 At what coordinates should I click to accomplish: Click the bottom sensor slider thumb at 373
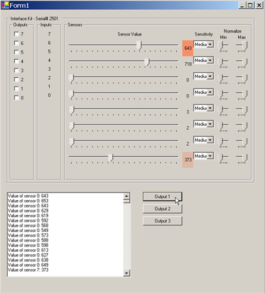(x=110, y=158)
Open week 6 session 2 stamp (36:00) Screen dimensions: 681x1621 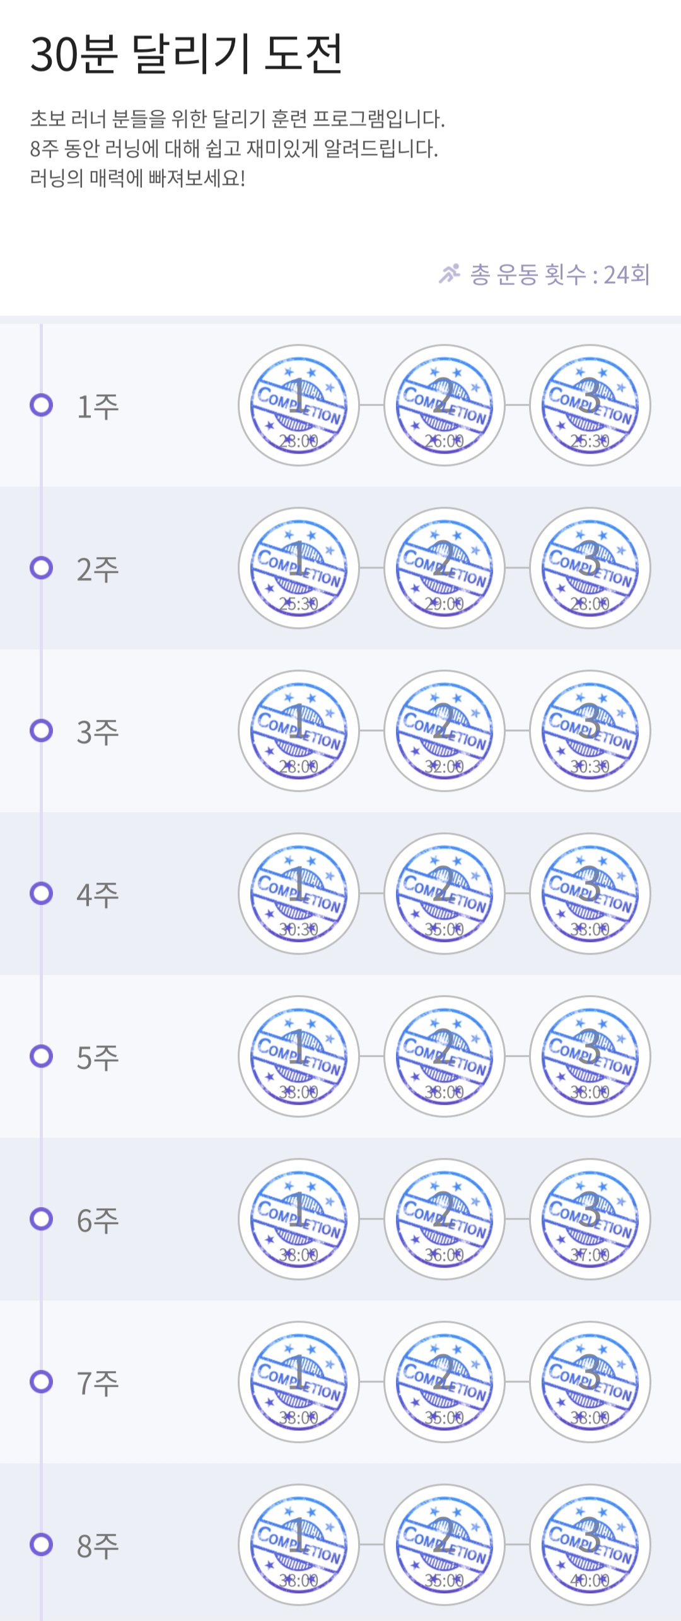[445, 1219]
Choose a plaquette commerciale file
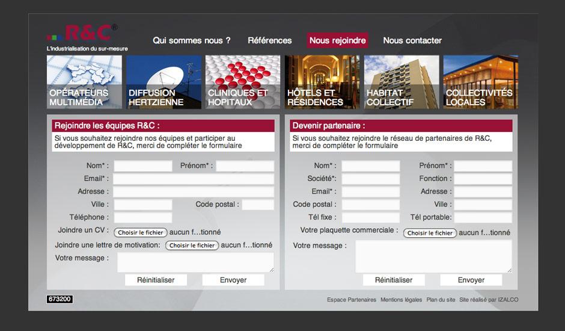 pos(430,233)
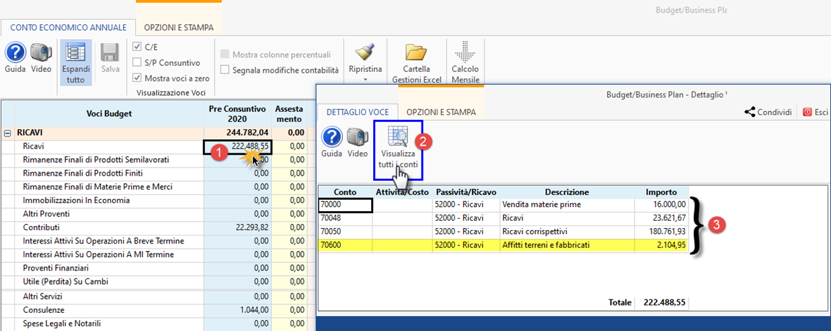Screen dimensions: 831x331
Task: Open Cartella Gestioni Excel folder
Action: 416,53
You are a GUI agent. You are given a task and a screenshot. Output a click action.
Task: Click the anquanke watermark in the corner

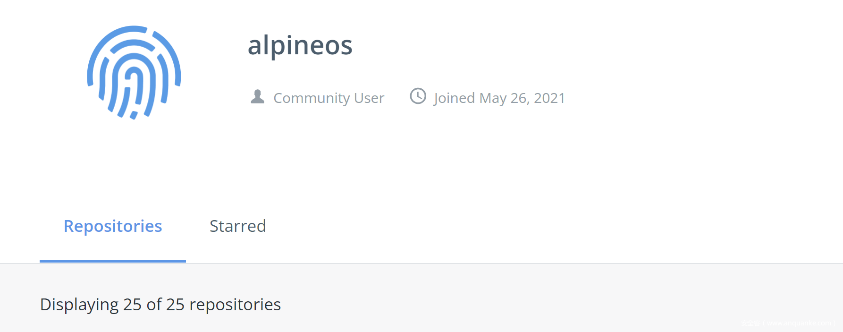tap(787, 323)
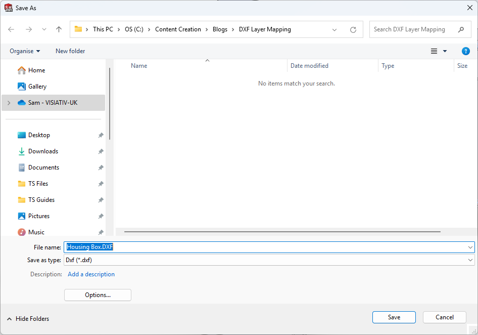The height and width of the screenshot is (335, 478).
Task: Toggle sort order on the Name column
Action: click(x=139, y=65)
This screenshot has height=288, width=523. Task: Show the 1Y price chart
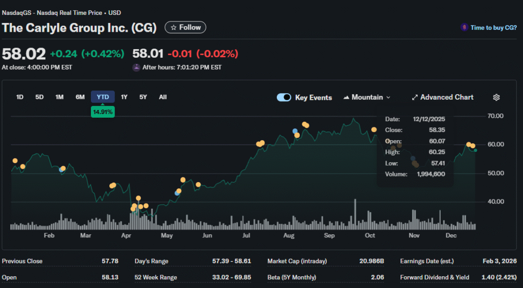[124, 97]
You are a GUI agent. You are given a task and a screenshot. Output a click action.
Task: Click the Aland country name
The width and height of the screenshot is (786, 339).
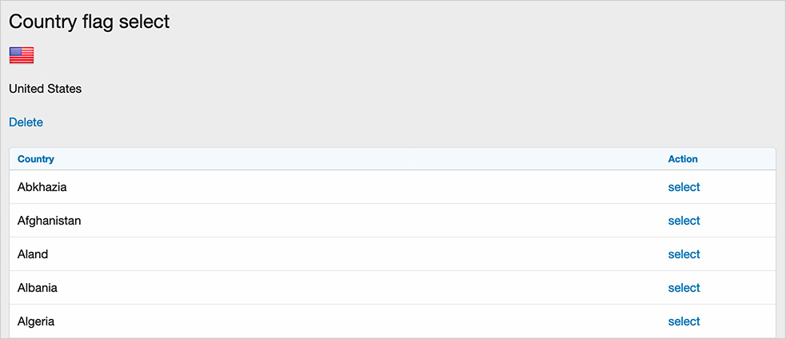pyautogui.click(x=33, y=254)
****
The problem
Copy the data word for word, starting at the line that contains "Choose a plaquette commerciale file" and ending with the last line of the data, and leave the pictures out.

Full output
Choose a plaquette commerciale file
 pos(430,233)
Screen dimensions: 831x331
Task: Open Cartella Gestioni Excel folder
Action: 416,53
You are a GUI agent. You are given a task and a screenshot. Output a click action.
Task: Click the anquanke watermark in the corner

tap(787, 323)
The height and width of the screenshot is (335, 478).
Task: Toggle sort order on the Name column
Action: click(x=139, y=65)
This screenshot has height=288, width=523. Task: Show the 1Y price chart
[124, 97]
You are a GUI agent. You are given a task and a screenshot. Output a click action.
Task: Click the Aland country name
The width and height of the screenshot is (786, 339).
pyautogui.click(x=33, y=254)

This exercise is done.